Back in the first lockdown of 2020 I kept a weekly journal, sharing my thoughts and observations. As we begin 2021 with soaring death and transmission rates, and a new lockdown, I wondered about resurrecting it, however it feels a very different moment. People are exhausted, as I said on social media, we finished one marathon, and have been asked to run another. People are also weathering very different storms. For some 2020 meant financial or personal growth, time to reflect, the pleasures of having time to spend at home, for others it has meant pain, loss, grief, fear, anger and death. It is not even about being in different boats, some people are in a gentle cove, with the occasional wave lapping gently, others mid Atlantic, amid a winter storm which at any moment could drown them.
How do we cope? How do we sustain ourselves and ensure that when the storm passes we can enjoy the sunshine. A friend recently said to me “I want my life back”. The goal now must be to ensure we are able to live our lives once we can return to them.
With our lives being so different right now I am wary of writing a “how to do self care” list. For one thing, self care should really be about checking in with ourselves about what our needs are, and seeing how we can meet them. One person may find batch cooking helps, another bingeing on Netflix, another doing their tax returns. The commodification of self care has had the unfortunate impact of limiting how people view self care, what counts as acceptable. Sometimes the greatest act of self care is to not do, an absence can be as important as a presence, saying no can matter far more than saying yes.
There is also a school of thought which says that distraction is somehow a bad idea. Obviously if our life is designed solely to distract us from our problems, if we fill our days only with distraction then yes, we might need to reflect on what we are distracting from, and why. However right now we know what we are scared of, and distraction is totally valid, indeed, necessary. Or as I said on twitter –
Therapist in 2019 – Shall we look at your maladaptive coping mechanisms?
Therapist in 2020 – Have you considered hiding under the duvet and binging Schitt’s Creek?

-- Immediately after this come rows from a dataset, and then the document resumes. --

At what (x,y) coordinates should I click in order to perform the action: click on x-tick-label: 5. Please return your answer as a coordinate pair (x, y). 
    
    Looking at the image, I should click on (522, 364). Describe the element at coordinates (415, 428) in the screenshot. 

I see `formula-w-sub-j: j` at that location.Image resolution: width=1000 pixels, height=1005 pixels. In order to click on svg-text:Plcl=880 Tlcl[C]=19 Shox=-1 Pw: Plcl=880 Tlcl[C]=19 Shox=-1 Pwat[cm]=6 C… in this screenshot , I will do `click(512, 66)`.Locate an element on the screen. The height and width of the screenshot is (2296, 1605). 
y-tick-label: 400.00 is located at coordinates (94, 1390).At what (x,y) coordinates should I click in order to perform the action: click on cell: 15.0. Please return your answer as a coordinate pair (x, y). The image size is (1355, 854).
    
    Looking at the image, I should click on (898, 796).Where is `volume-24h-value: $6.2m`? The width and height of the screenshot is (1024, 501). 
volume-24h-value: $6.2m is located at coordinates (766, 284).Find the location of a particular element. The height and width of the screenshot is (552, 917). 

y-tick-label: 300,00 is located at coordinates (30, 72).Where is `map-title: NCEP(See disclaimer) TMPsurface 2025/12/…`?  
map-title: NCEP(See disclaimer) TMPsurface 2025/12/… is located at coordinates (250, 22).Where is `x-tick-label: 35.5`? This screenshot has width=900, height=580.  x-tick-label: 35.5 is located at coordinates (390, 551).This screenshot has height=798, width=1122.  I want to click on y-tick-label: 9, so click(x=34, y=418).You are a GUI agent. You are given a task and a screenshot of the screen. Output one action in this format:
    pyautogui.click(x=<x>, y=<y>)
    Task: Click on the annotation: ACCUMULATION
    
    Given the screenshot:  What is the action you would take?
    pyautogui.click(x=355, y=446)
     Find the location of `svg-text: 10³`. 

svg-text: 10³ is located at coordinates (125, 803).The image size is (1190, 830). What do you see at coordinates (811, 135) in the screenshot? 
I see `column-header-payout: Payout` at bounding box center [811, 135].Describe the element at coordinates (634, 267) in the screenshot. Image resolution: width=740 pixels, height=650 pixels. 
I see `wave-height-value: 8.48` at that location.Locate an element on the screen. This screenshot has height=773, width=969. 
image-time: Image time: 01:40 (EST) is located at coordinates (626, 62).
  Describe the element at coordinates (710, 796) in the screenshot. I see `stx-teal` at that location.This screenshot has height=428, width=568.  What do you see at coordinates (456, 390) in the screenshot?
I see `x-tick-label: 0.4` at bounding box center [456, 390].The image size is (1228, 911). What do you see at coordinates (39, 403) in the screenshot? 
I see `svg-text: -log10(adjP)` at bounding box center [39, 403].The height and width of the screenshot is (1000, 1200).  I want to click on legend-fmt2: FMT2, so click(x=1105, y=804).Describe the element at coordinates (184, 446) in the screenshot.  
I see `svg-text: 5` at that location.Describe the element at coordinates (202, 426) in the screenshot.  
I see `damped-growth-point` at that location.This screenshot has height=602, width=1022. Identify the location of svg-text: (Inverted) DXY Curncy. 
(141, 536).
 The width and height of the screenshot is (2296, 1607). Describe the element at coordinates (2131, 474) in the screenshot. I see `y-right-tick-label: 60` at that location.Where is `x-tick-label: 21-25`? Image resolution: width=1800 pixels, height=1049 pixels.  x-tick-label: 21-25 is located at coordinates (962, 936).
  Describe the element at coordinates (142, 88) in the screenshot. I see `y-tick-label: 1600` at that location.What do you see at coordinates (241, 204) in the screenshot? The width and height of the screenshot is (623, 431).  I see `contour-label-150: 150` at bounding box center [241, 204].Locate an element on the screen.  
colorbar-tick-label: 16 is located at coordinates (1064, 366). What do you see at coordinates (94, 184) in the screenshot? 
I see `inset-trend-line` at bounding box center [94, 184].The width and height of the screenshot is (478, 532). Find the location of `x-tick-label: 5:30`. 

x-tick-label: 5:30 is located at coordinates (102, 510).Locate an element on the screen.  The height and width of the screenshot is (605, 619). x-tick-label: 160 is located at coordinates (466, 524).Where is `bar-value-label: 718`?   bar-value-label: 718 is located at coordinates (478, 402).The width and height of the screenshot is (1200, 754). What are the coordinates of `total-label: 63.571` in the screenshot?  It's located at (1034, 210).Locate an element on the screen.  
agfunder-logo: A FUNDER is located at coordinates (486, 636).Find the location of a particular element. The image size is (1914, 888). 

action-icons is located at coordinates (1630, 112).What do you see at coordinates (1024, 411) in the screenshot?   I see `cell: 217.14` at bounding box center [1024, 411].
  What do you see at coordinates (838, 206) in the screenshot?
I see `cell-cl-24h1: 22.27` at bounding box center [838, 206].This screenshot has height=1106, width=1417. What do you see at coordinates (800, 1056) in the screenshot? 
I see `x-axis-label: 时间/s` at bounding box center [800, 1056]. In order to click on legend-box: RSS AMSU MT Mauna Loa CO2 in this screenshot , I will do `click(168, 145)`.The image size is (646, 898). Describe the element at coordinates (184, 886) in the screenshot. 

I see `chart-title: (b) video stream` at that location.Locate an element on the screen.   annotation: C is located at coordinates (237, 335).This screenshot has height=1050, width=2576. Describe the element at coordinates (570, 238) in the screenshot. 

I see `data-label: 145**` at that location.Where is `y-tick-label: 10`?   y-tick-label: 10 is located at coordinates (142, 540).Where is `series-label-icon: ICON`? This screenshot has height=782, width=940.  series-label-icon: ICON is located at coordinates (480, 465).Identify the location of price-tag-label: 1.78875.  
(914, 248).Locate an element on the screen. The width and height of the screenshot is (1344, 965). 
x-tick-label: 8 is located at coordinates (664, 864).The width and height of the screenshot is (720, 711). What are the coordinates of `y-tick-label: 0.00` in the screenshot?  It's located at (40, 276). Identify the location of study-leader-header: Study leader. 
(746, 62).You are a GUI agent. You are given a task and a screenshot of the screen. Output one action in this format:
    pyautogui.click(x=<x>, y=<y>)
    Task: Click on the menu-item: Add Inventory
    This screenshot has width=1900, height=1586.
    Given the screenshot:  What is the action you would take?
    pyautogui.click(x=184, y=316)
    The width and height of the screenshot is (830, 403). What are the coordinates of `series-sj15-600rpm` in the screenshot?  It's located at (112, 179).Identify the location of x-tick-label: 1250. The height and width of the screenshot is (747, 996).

Some of you may have already spotted the SC reference in the title of this piece. For those of you unaware (and the two links here do contain spoilers if you have not seen the show) Schitt’s Creek is a CBC comedy, available on Netflix, which, despite running for 6 years, kind of exploded in 2020. I do not think this is a coincidence. It is a fine comedy, the kind which has tears running down your face moments. However I think it has been the distraction needed by so many in the past 12 months because it is the polar opposite of what so many of us are experiencing. It is about love, tolerance, acceptance and above all connection. Without giving away too many spoilers 4 people who barely know each other learn how to be family, how to care and connect, and the fact it never punches down, is beyond LGBTQ inclusive, never mocks, never goes for the easy target just makes it pretty damn near perfect. It is a show about becoming your best self, not because you are perfect, but with all your flaws and imperfections.
This is not a TV review, nor can I tell you what to watch next on Netflix. This is sharing something that has worked for me to try and challenge the idea that in the 2nd year of a pandemic you should be “productive” or some other buzz word. Watch the box set, cook the easy food, have 7 baths a day if it helps. Right now surviving this so we can live our lives is what matters, and if that means checking into the Rosebud Motel for 8 hours, give yourself permission to do so, I will be at the Cafe Tropicana drinking Zampagne with the Jazzagals.